His plays, which touched on paedophilia, murder and rape offer glimpses into the twisted mind of a killer-to-be.
One play plunges into the darkness of paedophilia and murder while the other features a group of students plotting to kill their rapist teacher.
Richard McBeef and Mr Brownstone sprung from the mind of the 23-year-old Korean student who gunned down 32 people at Virginia Tech before committing suicide.
The plays, written for a university English course and signed Seung Cho, were posted on an AOL blog by Ian MacFarlane, an AOL employee and former Virginia Tech student who was a classmate of Cho.
“When we read Cho’s plays, it was like something out of a nightmare,” wrote MacFarlane on the blog. “The plays had really twisted, macabre violence that used weapons I wouldn’t have even thought of... we students were talking to each other with serious worry about whether he could be a school shooter.”
Richard McBeef revolves around a 13-year-old boy named John who is plotting to kill his stepfather, a failed football player named Richard McBeef.
John accuses McBeef of molesting him and murdering his father.
McBeef kills John in the end.
“I hate him. Must kill Dick. Must Kill Dick...you don’t think I can kill you Dick? You don’t think I can kill you? Gotcha. Got one eye... got the other eye,” says Cho’s John, while in his bedroom throwing darts at an image of McBeef.

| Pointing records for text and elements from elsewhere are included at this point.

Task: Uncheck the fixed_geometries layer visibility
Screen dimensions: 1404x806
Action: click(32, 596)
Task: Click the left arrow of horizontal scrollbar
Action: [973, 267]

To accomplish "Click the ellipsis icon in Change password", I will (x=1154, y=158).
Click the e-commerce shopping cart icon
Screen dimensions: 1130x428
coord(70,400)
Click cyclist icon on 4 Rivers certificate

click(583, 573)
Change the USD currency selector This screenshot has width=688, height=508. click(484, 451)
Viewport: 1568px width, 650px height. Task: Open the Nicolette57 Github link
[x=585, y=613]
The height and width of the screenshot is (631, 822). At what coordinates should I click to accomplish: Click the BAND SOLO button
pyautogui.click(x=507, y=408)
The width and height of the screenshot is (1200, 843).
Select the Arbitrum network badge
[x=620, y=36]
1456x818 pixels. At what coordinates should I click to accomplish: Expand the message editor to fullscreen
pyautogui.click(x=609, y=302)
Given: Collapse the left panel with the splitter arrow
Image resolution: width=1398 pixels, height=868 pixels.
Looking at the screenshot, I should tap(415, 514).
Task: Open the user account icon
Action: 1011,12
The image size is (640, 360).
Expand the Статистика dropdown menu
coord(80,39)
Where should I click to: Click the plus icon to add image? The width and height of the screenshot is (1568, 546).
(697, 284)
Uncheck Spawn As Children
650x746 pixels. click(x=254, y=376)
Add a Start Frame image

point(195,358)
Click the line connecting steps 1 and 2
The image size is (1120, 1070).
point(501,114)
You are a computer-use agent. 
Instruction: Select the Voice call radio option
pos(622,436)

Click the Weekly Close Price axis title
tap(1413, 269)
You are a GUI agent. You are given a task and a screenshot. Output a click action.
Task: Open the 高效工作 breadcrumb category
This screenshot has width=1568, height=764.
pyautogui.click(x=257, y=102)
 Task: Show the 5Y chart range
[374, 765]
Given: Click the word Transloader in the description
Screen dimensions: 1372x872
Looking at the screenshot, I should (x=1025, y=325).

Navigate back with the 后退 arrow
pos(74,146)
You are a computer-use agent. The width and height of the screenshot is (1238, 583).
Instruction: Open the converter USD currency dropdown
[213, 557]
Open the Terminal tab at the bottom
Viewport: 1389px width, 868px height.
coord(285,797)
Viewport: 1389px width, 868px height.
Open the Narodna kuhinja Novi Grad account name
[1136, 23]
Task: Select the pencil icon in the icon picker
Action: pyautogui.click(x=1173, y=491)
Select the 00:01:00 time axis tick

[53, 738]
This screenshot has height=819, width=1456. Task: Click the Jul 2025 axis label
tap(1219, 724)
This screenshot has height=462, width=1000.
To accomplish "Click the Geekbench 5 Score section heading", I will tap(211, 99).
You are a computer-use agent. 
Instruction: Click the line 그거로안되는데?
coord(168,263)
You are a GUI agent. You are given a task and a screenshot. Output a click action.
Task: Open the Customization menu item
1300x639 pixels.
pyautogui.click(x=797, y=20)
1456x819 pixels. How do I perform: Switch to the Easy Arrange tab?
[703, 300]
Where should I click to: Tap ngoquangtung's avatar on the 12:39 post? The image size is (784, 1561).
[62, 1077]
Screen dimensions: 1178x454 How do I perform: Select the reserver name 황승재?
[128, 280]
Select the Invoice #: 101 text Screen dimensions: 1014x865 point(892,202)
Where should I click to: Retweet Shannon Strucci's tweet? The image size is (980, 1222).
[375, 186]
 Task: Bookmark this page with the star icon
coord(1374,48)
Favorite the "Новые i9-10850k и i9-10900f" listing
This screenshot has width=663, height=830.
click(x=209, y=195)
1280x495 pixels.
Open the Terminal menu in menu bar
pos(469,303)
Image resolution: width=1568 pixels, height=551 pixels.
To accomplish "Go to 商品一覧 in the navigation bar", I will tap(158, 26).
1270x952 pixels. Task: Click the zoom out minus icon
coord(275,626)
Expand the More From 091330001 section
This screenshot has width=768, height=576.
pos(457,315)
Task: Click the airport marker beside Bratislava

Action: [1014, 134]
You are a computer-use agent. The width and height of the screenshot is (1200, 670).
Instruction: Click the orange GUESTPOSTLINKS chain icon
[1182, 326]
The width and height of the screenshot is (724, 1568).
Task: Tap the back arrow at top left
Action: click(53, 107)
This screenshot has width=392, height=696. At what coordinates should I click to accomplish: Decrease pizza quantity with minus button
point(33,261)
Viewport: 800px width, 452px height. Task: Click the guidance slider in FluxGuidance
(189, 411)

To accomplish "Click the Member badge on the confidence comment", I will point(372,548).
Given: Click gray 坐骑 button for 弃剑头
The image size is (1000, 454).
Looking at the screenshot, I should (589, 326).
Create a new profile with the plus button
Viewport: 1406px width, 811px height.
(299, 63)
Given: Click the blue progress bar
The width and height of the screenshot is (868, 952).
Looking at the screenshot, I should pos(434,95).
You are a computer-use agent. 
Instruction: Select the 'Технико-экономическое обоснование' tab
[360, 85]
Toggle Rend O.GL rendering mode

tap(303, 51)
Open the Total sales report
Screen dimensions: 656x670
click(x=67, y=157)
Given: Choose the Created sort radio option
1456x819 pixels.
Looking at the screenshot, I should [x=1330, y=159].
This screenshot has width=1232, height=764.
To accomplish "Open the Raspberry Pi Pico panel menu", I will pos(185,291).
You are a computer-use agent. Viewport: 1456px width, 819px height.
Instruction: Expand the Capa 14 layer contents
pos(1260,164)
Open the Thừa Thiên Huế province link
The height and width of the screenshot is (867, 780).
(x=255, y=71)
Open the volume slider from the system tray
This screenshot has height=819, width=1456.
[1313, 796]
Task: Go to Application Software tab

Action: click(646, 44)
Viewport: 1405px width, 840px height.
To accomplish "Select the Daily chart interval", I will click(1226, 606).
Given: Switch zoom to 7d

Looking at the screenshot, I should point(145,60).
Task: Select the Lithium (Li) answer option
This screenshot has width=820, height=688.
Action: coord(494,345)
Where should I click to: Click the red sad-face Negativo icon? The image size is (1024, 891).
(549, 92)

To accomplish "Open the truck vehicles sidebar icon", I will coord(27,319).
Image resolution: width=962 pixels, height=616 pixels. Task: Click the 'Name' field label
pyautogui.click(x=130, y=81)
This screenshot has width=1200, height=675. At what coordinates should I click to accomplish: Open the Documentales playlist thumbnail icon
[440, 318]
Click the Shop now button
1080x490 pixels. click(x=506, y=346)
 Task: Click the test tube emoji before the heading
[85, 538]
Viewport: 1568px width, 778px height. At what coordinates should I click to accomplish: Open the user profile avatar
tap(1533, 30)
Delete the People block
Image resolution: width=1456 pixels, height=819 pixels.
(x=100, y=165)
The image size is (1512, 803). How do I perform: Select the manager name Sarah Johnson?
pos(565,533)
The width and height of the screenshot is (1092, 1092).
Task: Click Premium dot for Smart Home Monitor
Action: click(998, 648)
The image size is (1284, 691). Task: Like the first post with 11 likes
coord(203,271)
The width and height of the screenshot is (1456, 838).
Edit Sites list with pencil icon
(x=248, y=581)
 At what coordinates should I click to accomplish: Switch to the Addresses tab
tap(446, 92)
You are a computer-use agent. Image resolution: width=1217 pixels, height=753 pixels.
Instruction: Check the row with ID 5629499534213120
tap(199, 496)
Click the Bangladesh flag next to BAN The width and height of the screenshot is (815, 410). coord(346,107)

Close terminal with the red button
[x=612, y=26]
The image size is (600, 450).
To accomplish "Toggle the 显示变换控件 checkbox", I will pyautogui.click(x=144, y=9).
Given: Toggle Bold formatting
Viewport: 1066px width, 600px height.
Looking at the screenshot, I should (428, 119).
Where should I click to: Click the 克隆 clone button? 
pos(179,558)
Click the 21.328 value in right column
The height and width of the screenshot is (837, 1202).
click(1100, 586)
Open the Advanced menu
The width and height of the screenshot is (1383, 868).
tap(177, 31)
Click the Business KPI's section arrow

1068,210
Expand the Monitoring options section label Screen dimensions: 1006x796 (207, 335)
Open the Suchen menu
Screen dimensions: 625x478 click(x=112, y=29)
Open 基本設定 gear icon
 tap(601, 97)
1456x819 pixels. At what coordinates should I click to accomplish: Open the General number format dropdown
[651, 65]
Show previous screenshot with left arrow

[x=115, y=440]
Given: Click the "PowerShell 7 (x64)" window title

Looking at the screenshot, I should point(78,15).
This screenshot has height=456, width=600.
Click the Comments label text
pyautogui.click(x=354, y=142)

Mr Brownstone, titled after a Guns n’ Roses song of the same name, tells the story of three students, John, Jane and Joe, who plot the murder of their teacher at a casino where they win the jackpot.
Mr Brownstone raped the three students in school.
“Such an old constipated wicked man,” says Joe.
“I wanna kill him,” says John.
“I wanna watch him bleed the way he made us kids bleed,” says Jane.
In screenplays Cho wrote for a class last fall, characters throw hammers and attack with chainsaws, said a student who attended Virginia Tech last fall.
“We always joked we were just waiting for him to do something, waiting to hear about something he did,” said classmate, Stephanie Derry. “But when I got the call it was Cho who had done this, I started crying, bawling.”
Cho — who arrived in the US from South Korea in 1992 and was raised in suburban Washington DC, where his parents worked at a dry cleaners — left a note, found after the bloodbath.
A law enforcement official described it as a typed, eight-page rant against rich kids and religion.
“You caused me to do this,” the official quoted the note as saying.
Cho indicated in his letter that the end was near and that there was a deed to be done, the official said. He also expressed disappointment in his own religion, and made several references to Christianity, the official said.